Open Access

Dysphagia secondary to dermatomyositis treated successfully with intravenous immunoglobulin: a case report

International Archives of Medicine20081:12

DOI: 10.1186/1755-7682-1-12

Received: 16 March 2008

Accepted: 23 July 2008

Published: 23 July 2008

Abstract

A 46 year old woman presented with a one month history of rash and mylagia. The history, clinical findings and blood tests all supported a diagnosis of dermatomyositis. The patient later developed dysphagia and was successfully treated with intravenous immunoglobulin. Investigations and treatment of dysphagia in the context of dermatomyositis are discussed.

Background

Dermatomyositis commomly presents with fatigue, proximal weakness, muscle tenderness and a characteristic rash. It can occur in conjunction with an underlying malignancy. Dysphagia can also occur and is associated with a 31% one year mortality [1]. The authors present a case of dermatomyositis in a 46 year old woman who developed dysphagia and was successfully treated with intravenous immunoglobulin.

Case report

A 46 year old caucasian female presented with a one month history of a rash on the face and hands. She had also noticed generalised myalgia. There was no history of dysphagia, weight loss or night sweats. There had been no recent foreign travel. A past medical history of pernicious anaemia, treated with hydroxycobalamin injections, was noted. No other regular medications were being taken or had been started in the last month. Cardio-respiratory and abdominal examination was unremarkable. Power in all four limbs was graded MRC 5/5. A helitropic rash affecting both upper eyelids and a scaly violaceous eruption on the knuckles was noted. The full blood count, renal function and coagulation studies were normal. Serum B12 and folate levels were also normal. Serum creatine kinase (CK) was 9831 U/L (NR 20–180) and ESR was 54 mm/h (NR 0–20).

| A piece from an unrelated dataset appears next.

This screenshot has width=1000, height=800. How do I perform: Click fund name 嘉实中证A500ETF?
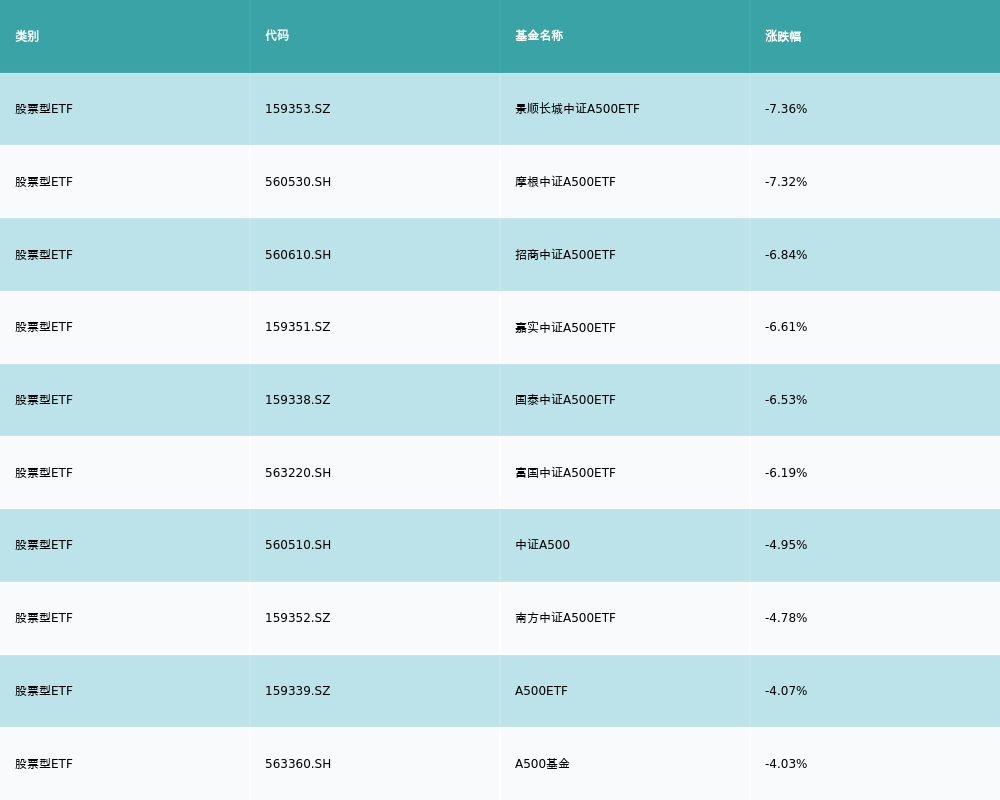(x=565, y=327)
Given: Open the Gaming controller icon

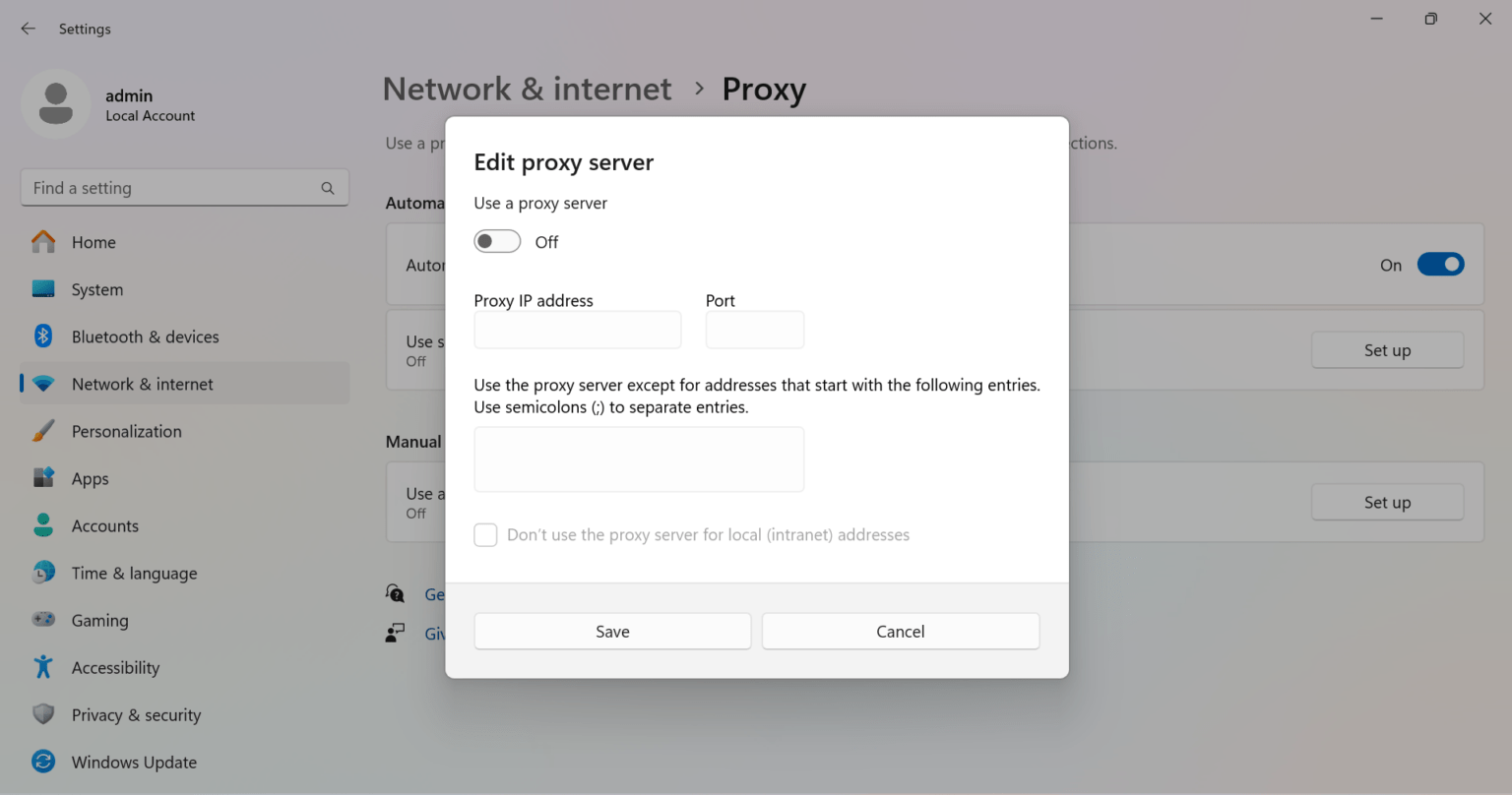Looking at the screenshot, I should [43, 620].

The history, clinical findings and blood tests all supported a diagnosis of dermatomyositis and therefore high dose prednisolone (60 mg OD) and methotrexate 10 mg per week with folic acid supplementation was commenced. The patient underwent a deltoid muscle biopsy which demonstrated patchy atrophy of fibres and inflammation around the fasicles compatible with dermatomyositis. Computed tomography of the abdomen, chest and pelvis was normal. Breast mammography revealed a normal parenchymal pattern with no features supportive of malignancy. Auto-antibodies including ANA and anti Jo 1 were negative. The patient was discharged 12 days later with significant improvement in symptoms. The CK continued to normalise 1888 U/L.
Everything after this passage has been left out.